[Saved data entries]
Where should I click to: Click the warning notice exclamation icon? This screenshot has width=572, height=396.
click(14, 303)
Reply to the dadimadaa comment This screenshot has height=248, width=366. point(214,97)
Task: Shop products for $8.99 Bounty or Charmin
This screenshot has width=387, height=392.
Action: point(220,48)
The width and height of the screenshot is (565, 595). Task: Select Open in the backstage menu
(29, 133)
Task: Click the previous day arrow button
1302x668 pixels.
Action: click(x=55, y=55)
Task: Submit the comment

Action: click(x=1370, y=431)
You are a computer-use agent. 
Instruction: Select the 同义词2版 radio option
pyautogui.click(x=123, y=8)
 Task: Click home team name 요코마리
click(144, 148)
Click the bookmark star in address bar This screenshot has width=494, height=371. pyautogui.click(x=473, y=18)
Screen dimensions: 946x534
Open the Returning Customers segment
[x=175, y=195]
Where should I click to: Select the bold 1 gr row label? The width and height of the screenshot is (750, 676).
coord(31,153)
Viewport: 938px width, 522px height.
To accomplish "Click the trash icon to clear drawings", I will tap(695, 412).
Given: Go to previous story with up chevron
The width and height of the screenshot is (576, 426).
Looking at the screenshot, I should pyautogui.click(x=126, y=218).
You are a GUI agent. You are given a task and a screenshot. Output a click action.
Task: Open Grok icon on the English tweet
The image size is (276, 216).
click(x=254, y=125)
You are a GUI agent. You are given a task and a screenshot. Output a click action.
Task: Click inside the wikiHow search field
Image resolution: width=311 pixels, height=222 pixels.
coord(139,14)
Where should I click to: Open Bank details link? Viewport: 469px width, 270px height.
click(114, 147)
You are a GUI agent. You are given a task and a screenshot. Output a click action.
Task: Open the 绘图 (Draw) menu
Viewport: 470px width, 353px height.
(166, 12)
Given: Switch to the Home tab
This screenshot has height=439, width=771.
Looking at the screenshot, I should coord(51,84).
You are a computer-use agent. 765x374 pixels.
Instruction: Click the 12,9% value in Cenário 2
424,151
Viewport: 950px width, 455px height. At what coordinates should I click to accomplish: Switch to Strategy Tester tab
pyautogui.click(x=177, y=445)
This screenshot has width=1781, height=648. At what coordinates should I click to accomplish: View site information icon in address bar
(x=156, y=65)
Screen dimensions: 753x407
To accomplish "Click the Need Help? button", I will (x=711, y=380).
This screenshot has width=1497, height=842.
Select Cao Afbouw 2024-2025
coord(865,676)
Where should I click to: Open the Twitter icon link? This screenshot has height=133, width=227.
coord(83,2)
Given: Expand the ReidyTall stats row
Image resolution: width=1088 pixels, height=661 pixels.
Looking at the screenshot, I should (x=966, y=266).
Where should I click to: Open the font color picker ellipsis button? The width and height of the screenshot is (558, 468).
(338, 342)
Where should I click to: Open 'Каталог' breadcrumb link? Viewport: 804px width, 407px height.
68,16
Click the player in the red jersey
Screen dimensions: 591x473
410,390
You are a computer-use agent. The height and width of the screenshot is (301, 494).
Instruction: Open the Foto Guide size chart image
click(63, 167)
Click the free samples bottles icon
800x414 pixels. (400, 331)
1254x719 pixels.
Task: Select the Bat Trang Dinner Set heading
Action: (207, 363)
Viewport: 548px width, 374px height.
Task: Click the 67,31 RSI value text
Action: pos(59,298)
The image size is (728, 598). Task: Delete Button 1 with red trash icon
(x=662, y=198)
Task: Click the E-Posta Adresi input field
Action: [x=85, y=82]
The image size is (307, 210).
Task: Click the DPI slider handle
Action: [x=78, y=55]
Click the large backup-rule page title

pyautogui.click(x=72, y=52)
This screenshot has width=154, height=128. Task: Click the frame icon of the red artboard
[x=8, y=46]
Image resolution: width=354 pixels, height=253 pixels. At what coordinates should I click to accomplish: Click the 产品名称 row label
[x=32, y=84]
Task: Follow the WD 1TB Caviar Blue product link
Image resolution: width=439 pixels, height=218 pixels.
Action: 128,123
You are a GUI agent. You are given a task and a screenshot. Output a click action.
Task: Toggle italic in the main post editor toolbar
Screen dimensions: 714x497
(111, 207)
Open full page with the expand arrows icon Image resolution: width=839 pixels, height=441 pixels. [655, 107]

# Task objective:
Please tally the lines of the entries that contain the string "computer" and reply with the count alone.

# Finished task:
3